Par Christine Norbert · août 6, 2026 · 8 min de lecture
bureaux vides et chaises désertes

Une réorganisation est souvent présentée comme une opportunité de relance, un signal positif envoyé aux marchés ou aux actionnaires. Pourtant, dans les semaines et les mois qui suivent sa mise en oeuvre, de nombreuses entreprises constatent un phénomène paradoxal : les départs volontaires s’accélèrent, parfois chez les profils les plus précieux. Ce pic de turnover post-réorganisation n’est pas une fatalité, mais il résulte de mécanismes bien identifiables que tout dirigeant devrait connaître avant de lancer un tel projet.

La rupture du contrat psychologique, premier moteur des départs

Un engagement tacite que la réorganisation fracture

Au-delà du contrat de travail signé, chaque collaborateur entretient avec son employeur un contrat psychologique implicite : une représentation personnelle de ce qu’il apporte à l’entreprise et de ce qu’il peut légitimement en attendre en retour.
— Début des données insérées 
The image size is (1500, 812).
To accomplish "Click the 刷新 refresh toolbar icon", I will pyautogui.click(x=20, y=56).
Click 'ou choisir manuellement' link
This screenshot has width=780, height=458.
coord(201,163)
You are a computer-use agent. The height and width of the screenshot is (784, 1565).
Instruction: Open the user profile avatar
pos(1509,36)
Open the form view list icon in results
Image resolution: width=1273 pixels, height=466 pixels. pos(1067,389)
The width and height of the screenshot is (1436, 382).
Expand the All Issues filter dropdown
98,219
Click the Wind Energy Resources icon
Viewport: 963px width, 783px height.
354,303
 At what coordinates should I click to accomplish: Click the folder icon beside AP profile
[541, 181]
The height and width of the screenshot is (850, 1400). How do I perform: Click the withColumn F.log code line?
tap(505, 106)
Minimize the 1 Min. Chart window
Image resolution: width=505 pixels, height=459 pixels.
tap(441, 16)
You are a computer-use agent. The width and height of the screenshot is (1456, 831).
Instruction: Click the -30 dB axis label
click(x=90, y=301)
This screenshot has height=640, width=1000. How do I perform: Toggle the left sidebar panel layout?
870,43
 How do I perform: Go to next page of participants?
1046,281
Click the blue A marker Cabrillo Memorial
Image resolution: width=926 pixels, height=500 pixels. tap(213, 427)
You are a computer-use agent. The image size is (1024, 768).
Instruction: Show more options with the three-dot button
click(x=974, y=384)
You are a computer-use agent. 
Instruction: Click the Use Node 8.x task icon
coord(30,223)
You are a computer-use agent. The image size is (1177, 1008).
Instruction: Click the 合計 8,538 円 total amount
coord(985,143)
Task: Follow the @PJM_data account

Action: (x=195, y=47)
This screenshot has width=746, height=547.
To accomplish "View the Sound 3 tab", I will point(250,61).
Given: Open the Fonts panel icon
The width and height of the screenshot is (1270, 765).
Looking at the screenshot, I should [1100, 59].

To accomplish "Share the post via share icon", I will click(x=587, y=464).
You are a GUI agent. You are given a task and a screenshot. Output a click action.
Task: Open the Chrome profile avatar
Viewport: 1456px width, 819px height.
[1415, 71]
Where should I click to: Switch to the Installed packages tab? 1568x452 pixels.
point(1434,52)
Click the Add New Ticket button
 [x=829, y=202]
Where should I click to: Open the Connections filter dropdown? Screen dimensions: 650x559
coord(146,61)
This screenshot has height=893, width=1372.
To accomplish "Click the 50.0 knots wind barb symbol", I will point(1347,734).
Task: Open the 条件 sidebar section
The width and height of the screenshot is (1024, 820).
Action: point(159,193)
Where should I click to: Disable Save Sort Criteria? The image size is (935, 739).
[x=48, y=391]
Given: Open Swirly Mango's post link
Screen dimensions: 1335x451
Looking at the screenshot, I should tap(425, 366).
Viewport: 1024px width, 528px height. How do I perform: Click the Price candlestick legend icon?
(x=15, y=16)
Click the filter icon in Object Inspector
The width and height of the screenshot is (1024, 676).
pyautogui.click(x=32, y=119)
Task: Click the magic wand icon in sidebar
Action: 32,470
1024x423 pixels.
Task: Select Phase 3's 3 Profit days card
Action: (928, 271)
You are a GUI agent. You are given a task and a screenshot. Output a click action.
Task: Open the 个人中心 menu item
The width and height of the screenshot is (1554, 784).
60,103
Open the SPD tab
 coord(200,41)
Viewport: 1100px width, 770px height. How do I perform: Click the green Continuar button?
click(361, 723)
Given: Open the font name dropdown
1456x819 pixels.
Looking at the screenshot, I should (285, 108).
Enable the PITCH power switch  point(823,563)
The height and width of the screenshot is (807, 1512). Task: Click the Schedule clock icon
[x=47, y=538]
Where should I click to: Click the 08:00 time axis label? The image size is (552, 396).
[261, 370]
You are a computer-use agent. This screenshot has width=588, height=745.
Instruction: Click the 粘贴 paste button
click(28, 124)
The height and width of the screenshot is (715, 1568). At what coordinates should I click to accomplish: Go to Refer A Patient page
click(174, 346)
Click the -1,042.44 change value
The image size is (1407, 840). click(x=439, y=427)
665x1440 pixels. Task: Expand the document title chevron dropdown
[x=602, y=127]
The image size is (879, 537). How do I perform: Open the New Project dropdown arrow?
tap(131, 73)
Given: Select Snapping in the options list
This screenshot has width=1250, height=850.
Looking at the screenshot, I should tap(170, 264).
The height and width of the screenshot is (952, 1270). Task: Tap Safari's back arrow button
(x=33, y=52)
Ce contrat inclut la stabilité du périmètre de responsabilités, la reconnaissance du travail accompli, la cohérence entre les valeurs affichées et les décisions prises au quotidien.

Une réorganisation modifie en profondeur les termes de cet accord tacite, souvent sans que la direction en ait pleinement conscience. Le sentiment de trahison qui en résulte est l’un des moteurs les plus puissants de la démission. Il ne s’agit pas d’une réaction irrationnelle : le collaborateur perçoit concrètement que les règles du jeu ont changé sans qu’on lui ait demandé son avis.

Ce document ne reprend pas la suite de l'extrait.